▶ [PASSAGE FOR REVIEW]
Frequently Asked Questions
Do phthalates wash off after makeup removal, so the exposure is brief?
No. Phthalates are lipophilic — they absorb through the lipid layer of the skin rather than sitting on the surface. The HERMOSA study measured their metabolites in urine, confirming systemic absorption even from leave-on and short-contact products. Conventional mascara and eyeliner worn daily represent cumulative dermal and mucosal-adjacent exposure that removes partially but not completely with standard cleansing.
Is organic eye makeup as effective as conventional formulas in terms of pigment, wear, and definition?
Yes. Born to Bio certified-organic eyeliners and eyeshadows use mineral pigments — iron oxides, ultramarines, and titanium dioxide — which are the same pigment classes used in conventional products. The performance difference lies in the carrier formula, not the pigment. ECOCERT-certified carriers using plant waxes and organic oils deliver comparable definition and wear without the petrochemical film-formers that conventional formulas rely on.
What is the difference between ECOCERT COSMOS certification and a brand just labelling a product "natural"?
"Natural" is an unregulated marketing claim in every GCC country, in the EU, and in the United States — any brand can print it. ECOCERT COSMOS is a third-party audit standard: an independent inspector visits the manufacturing site, reviews the full ingredient INCI list against a prohibited-substances database, and issues or denies a certificate. The certificate number is public and verifiable. "Natural" is a word; ECOCERT COSMOS is a documented inspection result.
Are phthalates definitively proven to cause fertility problems?
The scientific literature shows associations, not proven causation, because randomised controlled trials of harmful chemical exposure cannot ethically be conducted on humans. What is established: phthalate metabolites are measurably elevated in daily makeup users; higher metabolite levels correlate with altered FSH levels, shortened menstrual cycles, and reduced ovarian reserve in population studies; and the HERMOSA study showed those levels drop significantly when products are switched. The precautionary principle — applied in EU regulation — treats that evidence as sufficient reason to restrict exposure.
Is rinsing or washing off eye makeup sufficient to eliminate phthalate exposure from conventional products?

▶ [RECORD EXTRACTS]
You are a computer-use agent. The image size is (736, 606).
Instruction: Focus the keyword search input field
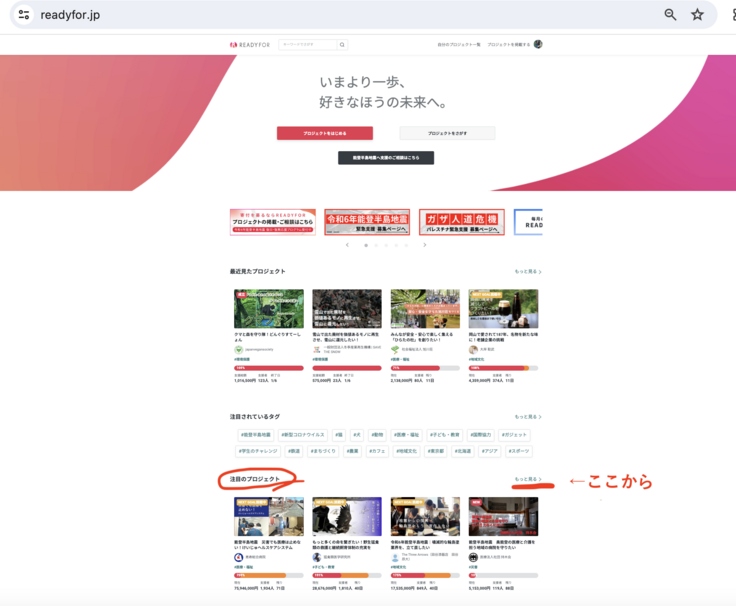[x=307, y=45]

* * *

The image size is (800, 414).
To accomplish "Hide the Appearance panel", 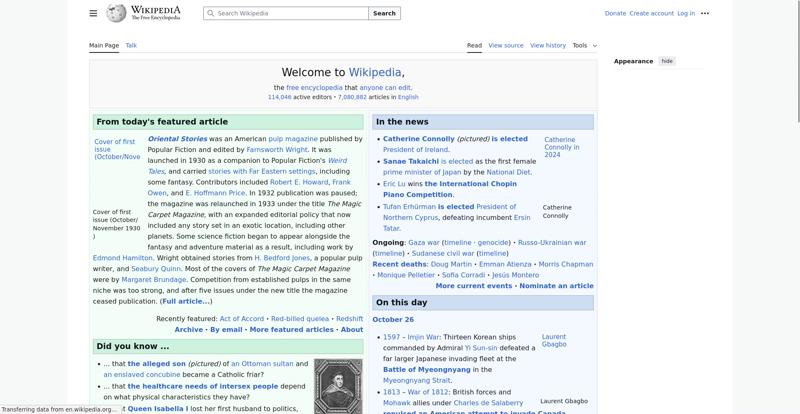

--

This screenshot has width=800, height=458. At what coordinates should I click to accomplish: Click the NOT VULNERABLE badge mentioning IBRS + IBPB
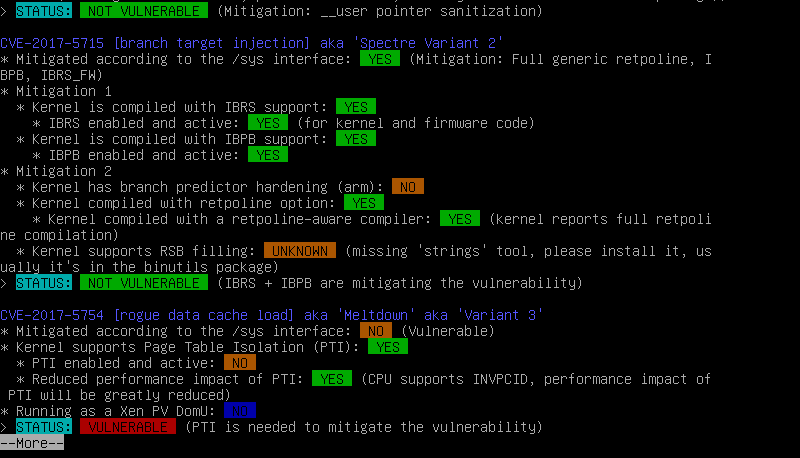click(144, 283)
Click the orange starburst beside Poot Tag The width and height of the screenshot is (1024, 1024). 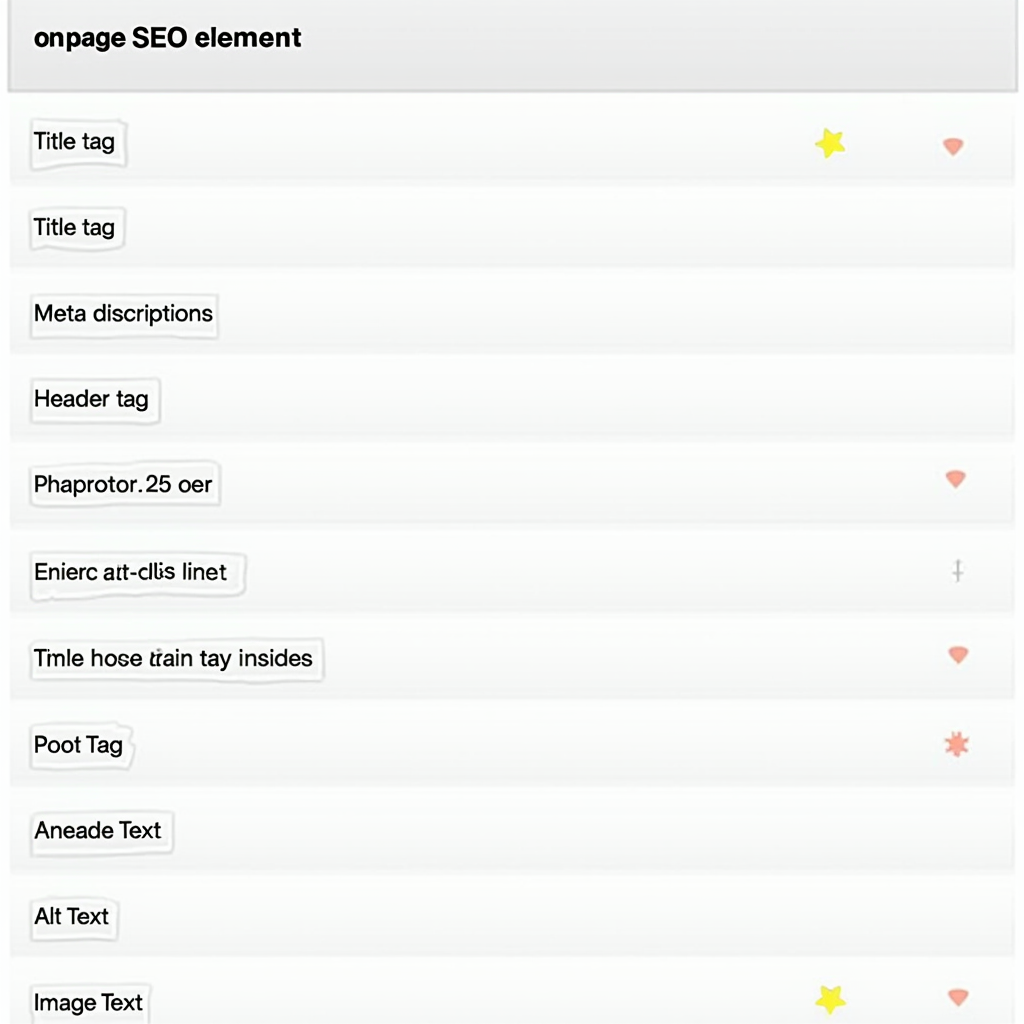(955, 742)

▶ [WHAT YOU WILL DO] Restate the stretch of the makeup FAQ from "Are phthalates definitively" through "from conventional products?", putting "observational studies" in place of "population studies". Use only the text; leave the lines aside.

▶ [ANSWER TO THIS PROBLEM]
Are phthalates definitively proven to cause fertility problems?
The scientific literature shows associations, not proven causation, because randomised controlled trials of harmful chemical exposure cannot ethically be conducted on humans. What is established: phthalate metabolites are measurably elevated in daily makeup users; higher metabolite levels correlate with altered FSH levels, shortened menstrual cycles, and reduced ovarian reserve in observational studies; and the HERMOSA study showed those levels drop significantly when products are switched. The precautionary principle — applied in EU regulation — treats that evidence as sufficient reason to restrict exposure.
Is rinsing or washing off eye makeup sufficient to eliminate phthalate exposure from conventional products?